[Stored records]
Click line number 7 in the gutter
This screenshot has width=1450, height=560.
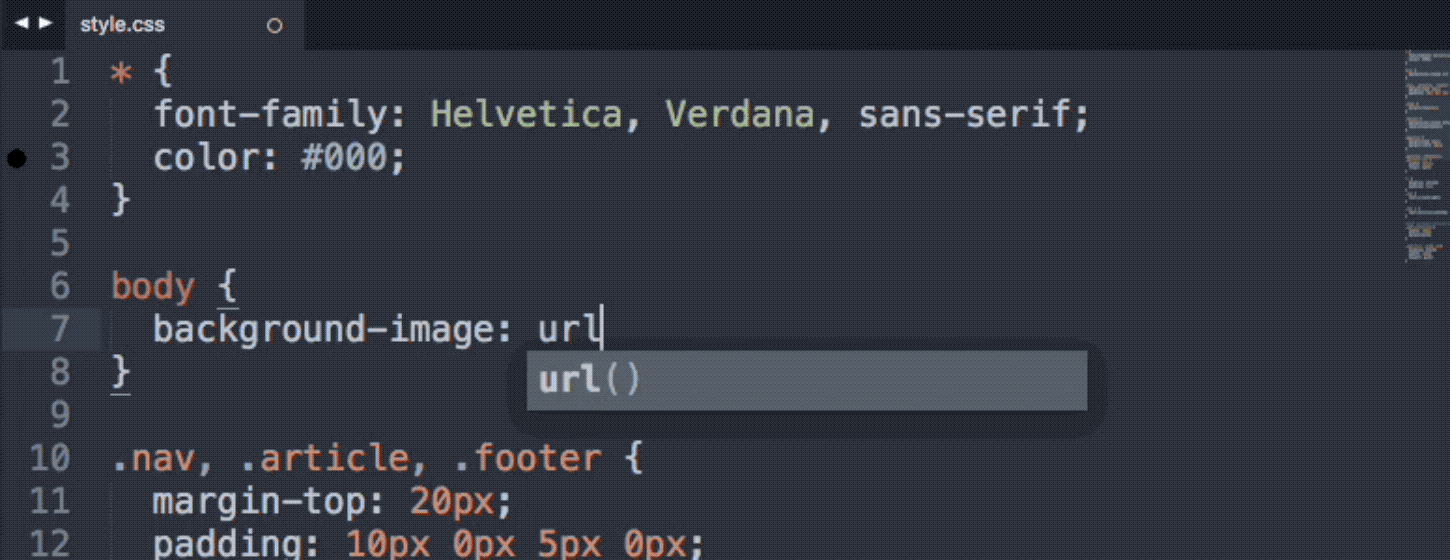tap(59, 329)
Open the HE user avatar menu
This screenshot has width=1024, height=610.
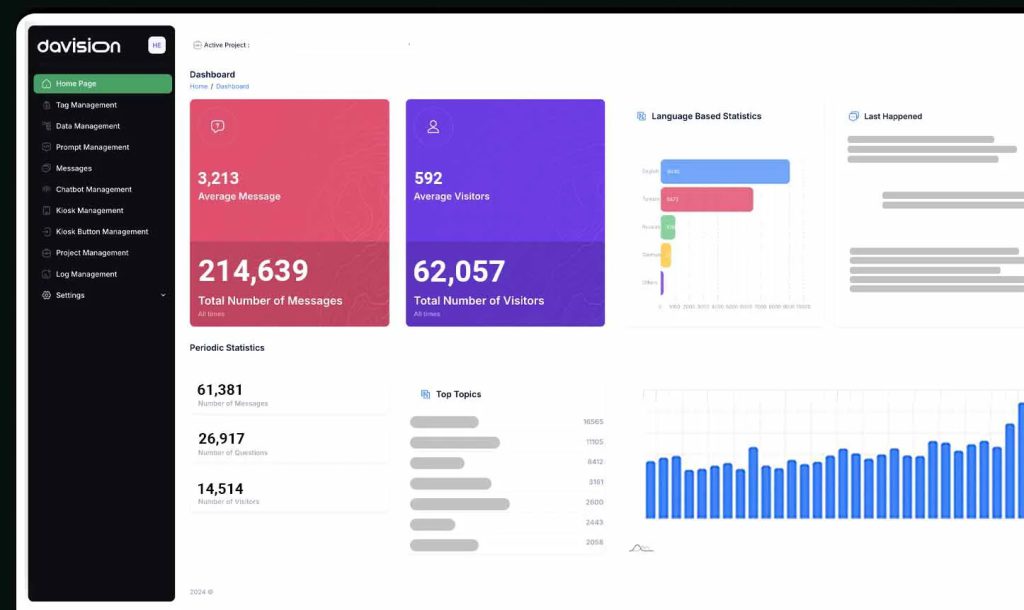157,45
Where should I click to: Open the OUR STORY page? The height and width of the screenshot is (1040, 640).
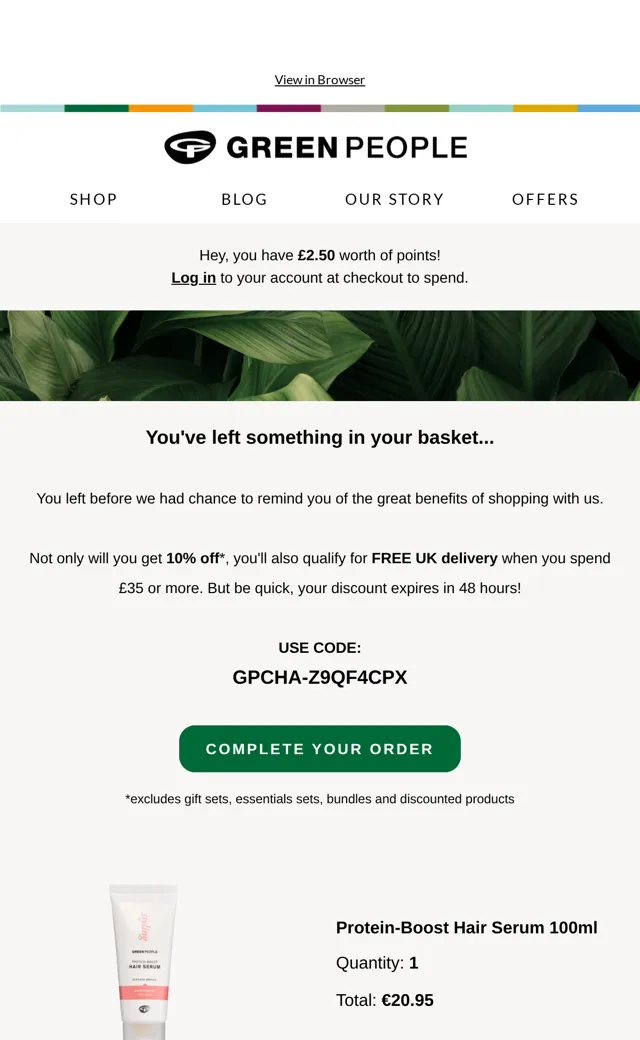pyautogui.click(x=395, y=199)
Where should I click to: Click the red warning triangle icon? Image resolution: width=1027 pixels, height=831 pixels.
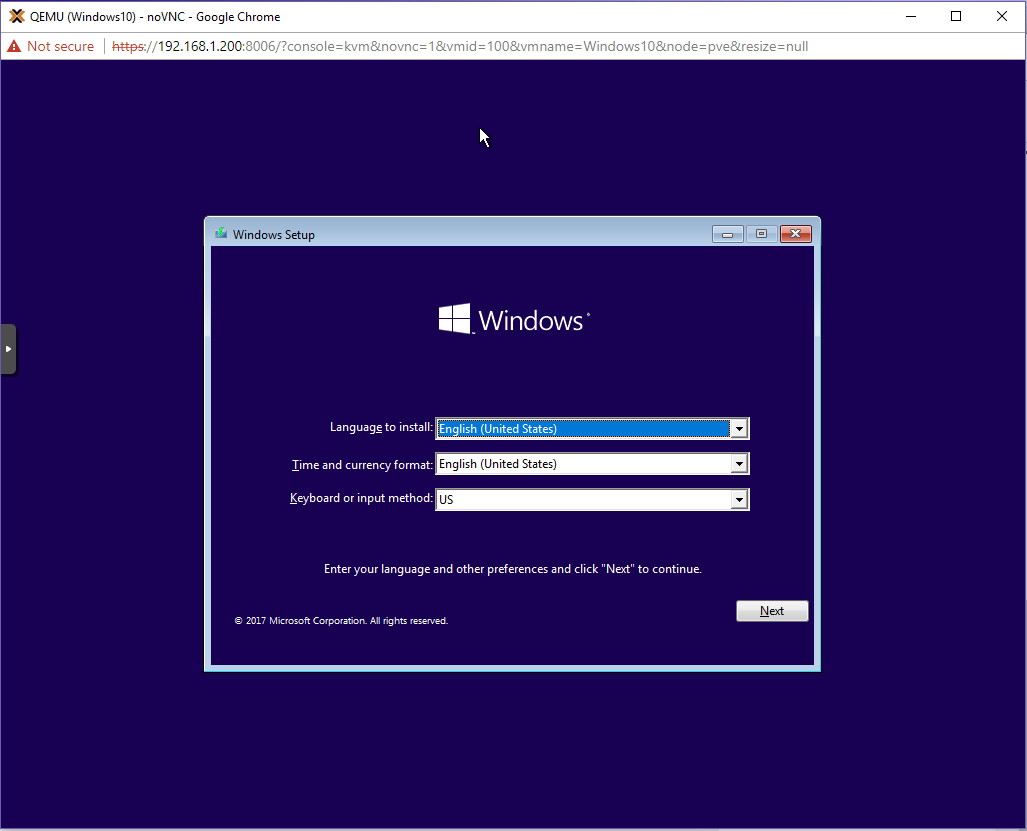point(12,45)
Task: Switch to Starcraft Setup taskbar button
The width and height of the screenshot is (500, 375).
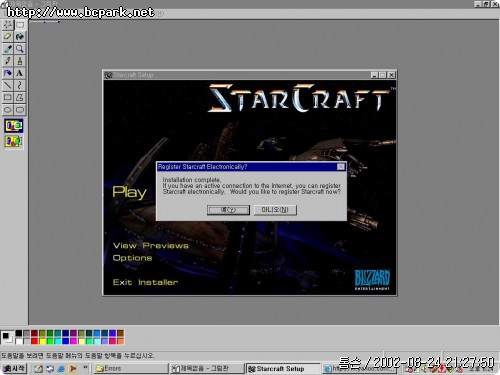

__PROBLEM STATEMENT__
Apart from the images, please copy every line of the data exactly as written.

__TASK ANSWER__
Click line number 7 in the gutter
This screenshot has width=1450, height=560.
tap(59, 329)
Open the HE user avatar menu
This screenshot has width=1024, height=610.
157,45
Where should I click to: Open the OUR STORY page? The height and width of the screenshot is (1040, 640).
pyautogui.click(x=395, y=199)
Where should I click to: Click the red warning triangle icon? Image resolution: width=1027 pixels, height=831 pixels.
point(12,45)
Task: Switch to Starcraft Setup taskbar button
The width and height of the screenshot is (500, 375).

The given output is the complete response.